Confucio y tú sois ambos sueños; y yo que digo que sois sueños, soy yo mismo solo un sueño. Esto es una paradoja. Mañana un sabio puede surgir para explicarla; pero ese mañana no llegará hasta que diez mil generaciones hayan pasado.

«Supongamos que tú y yo discutimos. Si tú me vences, y no yo a ti, ¿eres necesariamente correcto y yo equivocado? O si yo te venzo y no tú a mí, ¿soy necesariamente correcto y tú equivocado? ¿O estamos ambos parcialmente correctos y parcialmente equivocados? ¿O estamos ambos completamente correctos y completamente equivocados? Tú y yo no podemos saber esto, y consecuentemente el mundo estará en ignorancia de la verdad.

«¿A quién emplearé como árbitro entre nosotros? Si empleo a alguien que adopte tu opinión, se pondrá de tu lado. ¿Cómo puede tal persona arbitrar entre nosotros? Si empleo a alguien que adopte mi opinión, se pondrá de mi lado. ¿Cómo puede tal persona arbitrar entre nosotros? Y si empleo a alguien que difiera de, o esté de acuerdo con, ambos, será igualmente incapaz de decidir entre nosotros. Ya que entonces tú, y yo, y el hombre, no podemos decidir, ¿no debemos depender de Otro?

Tal dependencia es como si no fuera dependencia. Estamos abrazados en la unidad obliterante de Dios. Hay perfecta adaptación a lo que pueda suceder; y así completamos nuestro lapso asignado.

«¿Pero qué es estar abrazado en la unidad obliterante de Dios? Es esto. Con referencia a lo positivo y lo negativo, a lo que es así y lo que no es así: si lo positivo es realmente positivo, debe ser necesariamente diferente de su negativo: no hay espacio para argumentos. Y si lo que es así realmente es así, debe ser necesariamente diferente de lo que no es así: no hay espacio para argumentos.

«No hagas caso del tiempo, ni del bien y el mal. Sino pasando al reino del Infinito, toma allí tu descanso final».

La Penumbra dijo a la Umbra: «En un momento te mueves: en otro estás en reposo. En un momento te sientas: en otro te levantas. ¿Por qué esta inestabilidad de propósito?» «Dependo», respondió la Umbra, «de algo que me hace hacer lo que hago; y ese algo depende a su vez de algo más que lo hace hacer lo que hace. Mi dependencia es como la de las escamas de una serpiente o de las alas de una cigarra.

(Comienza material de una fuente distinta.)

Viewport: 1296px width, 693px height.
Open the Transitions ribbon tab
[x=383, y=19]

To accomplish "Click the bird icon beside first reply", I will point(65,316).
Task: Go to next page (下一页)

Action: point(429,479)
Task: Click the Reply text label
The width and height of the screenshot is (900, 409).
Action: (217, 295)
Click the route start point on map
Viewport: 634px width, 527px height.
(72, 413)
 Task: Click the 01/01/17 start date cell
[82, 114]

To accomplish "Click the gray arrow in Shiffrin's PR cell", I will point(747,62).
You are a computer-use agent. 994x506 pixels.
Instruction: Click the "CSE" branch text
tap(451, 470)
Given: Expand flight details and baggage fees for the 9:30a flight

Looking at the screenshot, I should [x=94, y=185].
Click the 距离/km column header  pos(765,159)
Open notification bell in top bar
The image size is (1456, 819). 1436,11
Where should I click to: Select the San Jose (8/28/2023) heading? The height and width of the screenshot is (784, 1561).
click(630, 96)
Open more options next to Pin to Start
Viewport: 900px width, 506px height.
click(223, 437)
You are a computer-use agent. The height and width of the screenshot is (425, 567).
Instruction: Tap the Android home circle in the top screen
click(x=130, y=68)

«¿Cómo puedo decir por qué hago una cosa, o por qué no hago otra?»

En cierta ocasión, yo, Chuang Tzŭ, soñé que era una mariposa, revoloteando de aquí para allá, a todos los efectos una mariposa. Era consciente solo de seguir mis fantasías como mariposa, e inconsciente de mi individualidad como hombre. De repente, desperté, y allí yacía, yo mismo otra vez. Ahora no sé si entonces era un hombre soñando que era una mariposa, o si ahora soy una mariposa soñando que soy un hombre. Entre un hombre y una mariposa hay necesariamente una barrera. La transición se llama Metempsicosis.